After eventually securing a second search warrant, Kozenczak finds 29 bodies buried throughout John Gacy's property; the remaining four are found dumped in a nearby river, including Gant's remains. Afterwards, he is charged with the rape and murder of 33 boys and young men and convicted, being sentenced to death.

==Cast==

- Brian Dennehy as John Wayne Gacy
- Michael Riley as Lieutenant Joseph "Joe / Polack" Kozenczak
- Margot Kidder as Rachel Grayson
- Meg Foster as City Attorney Linda Carlson
- Martin Julien as Theodore "Ted" Koslo
- Scott Hylands as Delta Squad Sergeant Mike Paxton
- David Eisner as Detective Terry Williams
- John Boylan as Detective Gary Atkins
- Tony De Santis as Delta Squad Detective Craig DeMarco
- Mark Humphrey as Delta Squad Detective King
- Gary Reineke as Delta Squad Detective Leonard "Lenny" Petrie
- Tim Progosh as Delta Squad Detective Jack Morris
- Danny Pawlick as Patrolman Tony Santori
- Bruce Ramsay as Forensic Officer Edward "Ed" Bragg
- Brenda Bazinet as Alice Pearson
- Liliane Clune as Marcia Kozenczak
- Toby Proctor as Michael Kozenczak
- Christopher Marren as Billy
- Jay Brazeau as Jake Burns

== Impact/reception ==

The film was broadcast in three countries, the United States, Canada and the United Kingdom. In general, the film was received well by critics. As a result, Brian Dennehy was nominated for an Emmy Award for "Outstanding Lead Actor in a Miniseries or a Special." In addition, actor Michael Riley and director Eric Till were both nominated for two individual Gemini Awards.

== Historical context ==

The film broadly follows the historical narrative of the investigation which led to John Wayne Gacy's arrest in December 1978 and it does not directly depict his earlier life or his criminal activity prior to 1978. Several changes were made to the names and details of the real persons who were involved in the case. These changes were probably made for legal reasons, because many key witnesses and victims' family members, as well as Gacy himself, were still alive at the time of the film's production. In the film, Gacy's last known victim, Robert Piest, was represented as Chris Gant. In the film the name of Gacy's contracting company was changed from PDM Contractors to LPW Construction. The real-life detective Lt. Joseph R. Kozenczak served as a technical advisor during the film's production.
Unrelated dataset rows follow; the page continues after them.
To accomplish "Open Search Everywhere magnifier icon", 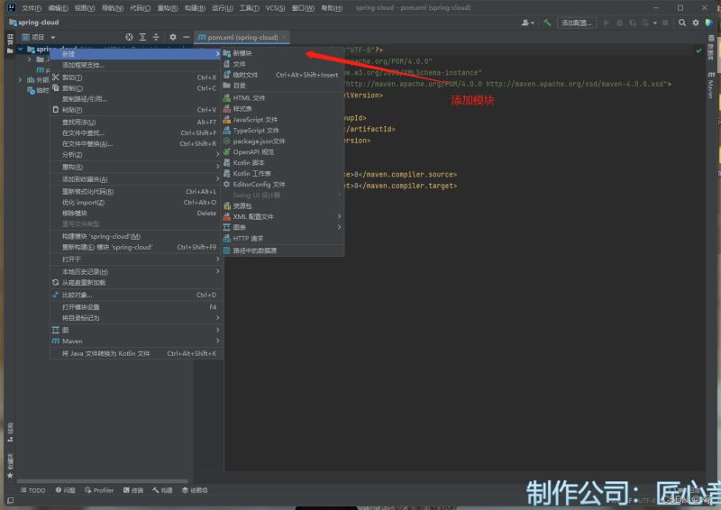I will point(683,23).
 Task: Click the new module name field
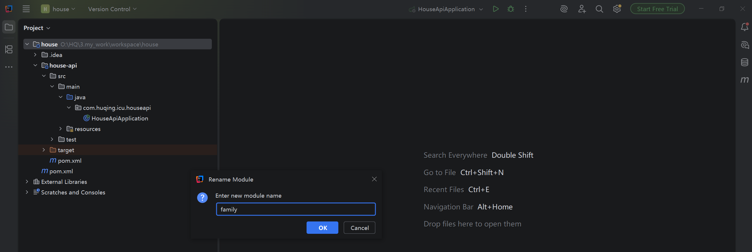point(296,209)
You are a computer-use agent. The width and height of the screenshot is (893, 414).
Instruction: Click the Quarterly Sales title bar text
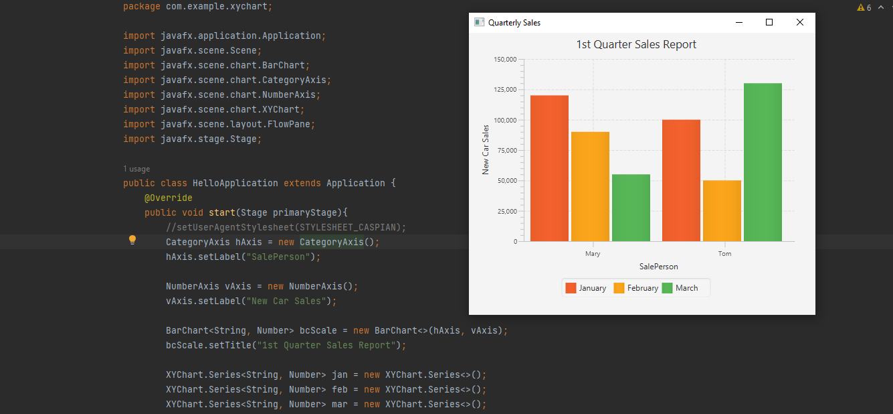point(514,22)
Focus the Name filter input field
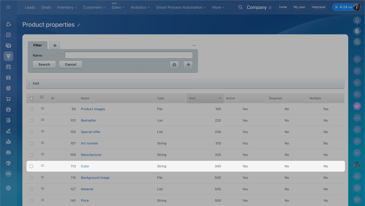This screenshot has height=206, width=365. coord(129,55)
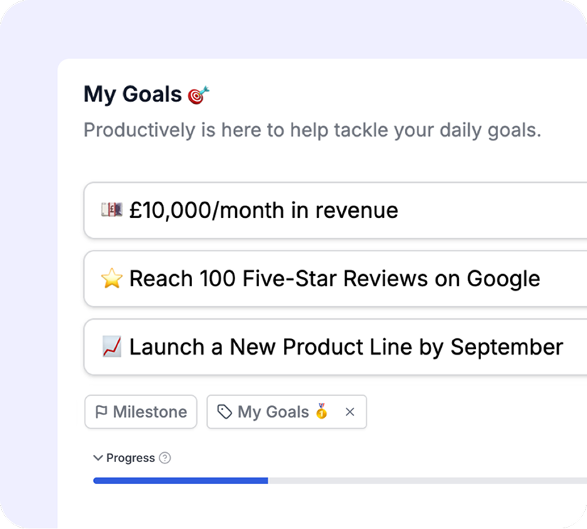Click the tag icon beside My Goals label

coord(223,412)
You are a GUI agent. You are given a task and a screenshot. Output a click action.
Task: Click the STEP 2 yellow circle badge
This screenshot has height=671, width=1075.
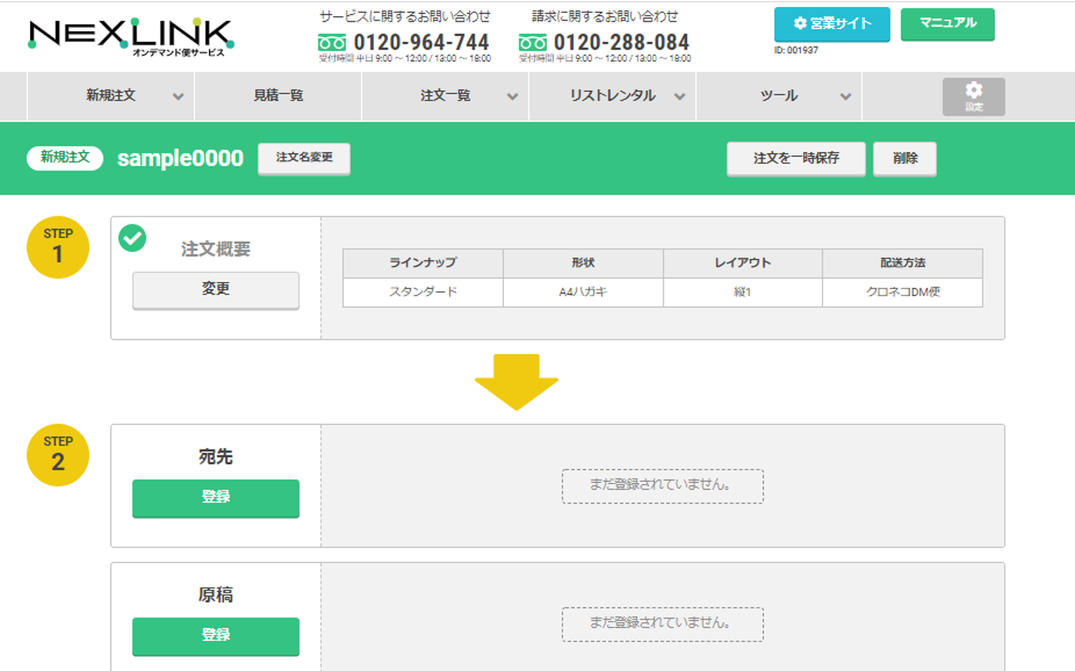pyautogui.click(x=58, y=455)
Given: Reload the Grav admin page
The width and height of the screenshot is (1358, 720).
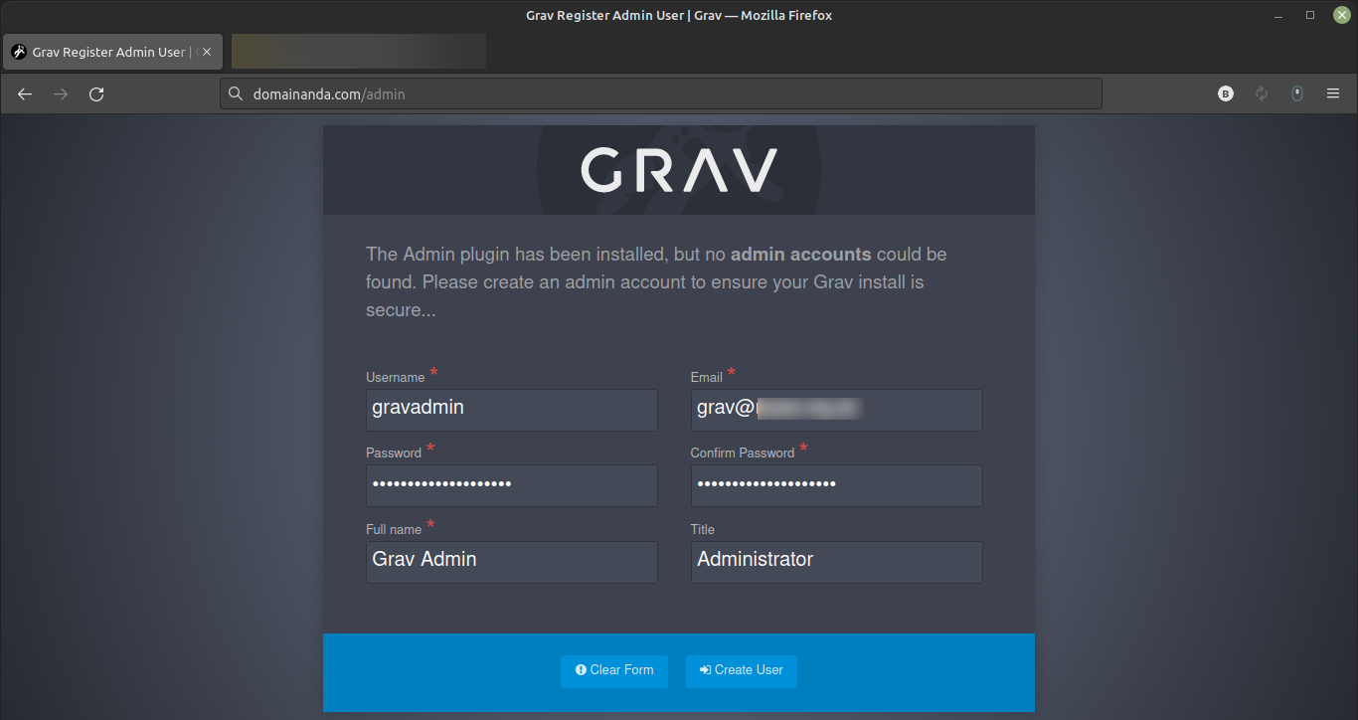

Dennehy's performance was widely recognized and the actor became associated with Gacy. In 2010, eighteen years after the film's first broadcast in the US and sixteen years after John Wayne Gacy's execution, a profile of Dennehy in Times of North West Indiana noted, "whenever Dennehy comes back to Chicago, which is often ... he's inevitably asked about his made-for-television 1992 movie role in To Catch a Killer." Dennehy received a letter from Gacy following the film's US broadcast, in which Gacy admonished him for taking part in a "fraud" film, and maintained his claim that "lots of people had access to that crawl space."